> **The input**:

┌────────

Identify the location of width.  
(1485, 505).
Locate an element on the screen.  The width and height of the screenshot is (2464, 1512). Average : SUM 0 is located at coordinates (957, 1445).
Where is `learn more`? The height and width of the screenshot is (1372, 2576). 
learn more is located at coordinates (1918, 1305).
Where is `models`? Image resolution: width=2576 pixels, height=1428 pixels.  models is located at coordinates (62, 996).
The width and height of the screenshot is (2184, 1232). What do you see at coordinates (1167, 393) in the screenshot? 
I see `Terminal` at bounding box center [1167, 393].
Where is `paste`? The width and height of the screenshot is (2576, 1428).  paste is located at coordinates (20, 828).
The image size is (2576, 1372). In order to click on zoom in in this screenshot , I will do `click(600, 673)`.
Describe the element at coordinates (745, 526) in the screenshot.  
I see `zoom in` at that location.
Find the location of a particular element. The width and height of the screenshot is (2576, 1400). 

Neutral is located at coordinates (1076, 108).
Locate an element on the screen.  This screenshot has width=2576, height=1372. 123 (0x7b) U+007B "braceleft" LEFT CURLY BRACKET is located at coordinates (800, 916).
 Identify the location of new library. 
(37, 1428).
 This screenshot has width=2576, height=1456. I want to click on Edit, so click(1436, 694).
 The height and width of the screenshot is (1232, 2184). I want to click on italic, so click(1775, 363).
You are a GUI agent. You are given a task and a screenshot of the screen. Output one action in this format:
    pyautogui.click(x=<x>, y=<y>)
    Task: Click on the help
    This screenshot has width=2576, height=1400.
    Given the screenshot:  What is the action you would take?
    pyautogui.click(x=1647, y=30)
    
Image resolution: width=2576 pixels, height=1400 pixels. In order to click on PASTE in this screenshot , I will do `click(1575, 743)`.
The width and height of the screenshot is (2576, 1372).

└────────

> **The exercise**:
Copy the listing above line for line, with no changes.

> **Solution to the exercise**:
Identify the location of width.  
(1485, 505).
Locate an element on the screen.  The width and height of the screenshot is (2464, 1512). Average : SUM 0 is located at coordinates (957, 1445).
Where is `learn more`? The height and width of the screenshot is (1372, 2576). 
learn more is located at coordinates (1918, 1305).
Where is `models`? Image resolution: width=2576 pixels, height=1428 pixels.  models is located at coordinates (62, 996).
The width and height of the screenshot is (2184, 1232). What do you see at coordinates (1167, 393) in the screenshot? 
I see `Terminal` at bounding box center [1167, 393].
Where is `paste`? The width and height of the screenshot is (2576, 1428).  paste is located at coordinates (20, 828).
The image size is (2576, 1372). In order to click on zoom in in this screenshot , I will do `click(600, 673)`.
Describe the element at coordinates (745, 526) in the screenshot.  
I see `zoom in` at that location.
Find the location of a particular element. The width and height of the screenshot is (2576, 1400). 

Neutral is located at coordinates (1076, 108).
Locate an element on the screen.  This screenshot has width=2576, height=1372. 123 (0x7b) U+007B "braceleft" LEFT CURLY BRACKET is located at coordinates (800, 916).
 Identify the location of new library. 
(37, 1428).
 This screenshot has width=2576, height=1456. I want to click on Edit, so click(1436, 694).
 The height and width of the screenshot is (1232, 2184). I want to click on italic, so click(1775, 363).
You are a GUI agent. You are given a task and a screenshot of the screen. Output one action in this format:
    pyautogui.click(x=<x>, y=<y>)
    Task: Click on the help
    This screenshot has width=2576, height=1400.
    Given the screenshot:  What is the action you would take?
    pyautogui.click(x=1647, y=30)
    
Image resolution: width=2576 pixels, height=1400 pixels. In order to click on PASTE in this screenshot , I will do `click(1575, 743)`.
The width and height of the screenshot is (2576, 1372).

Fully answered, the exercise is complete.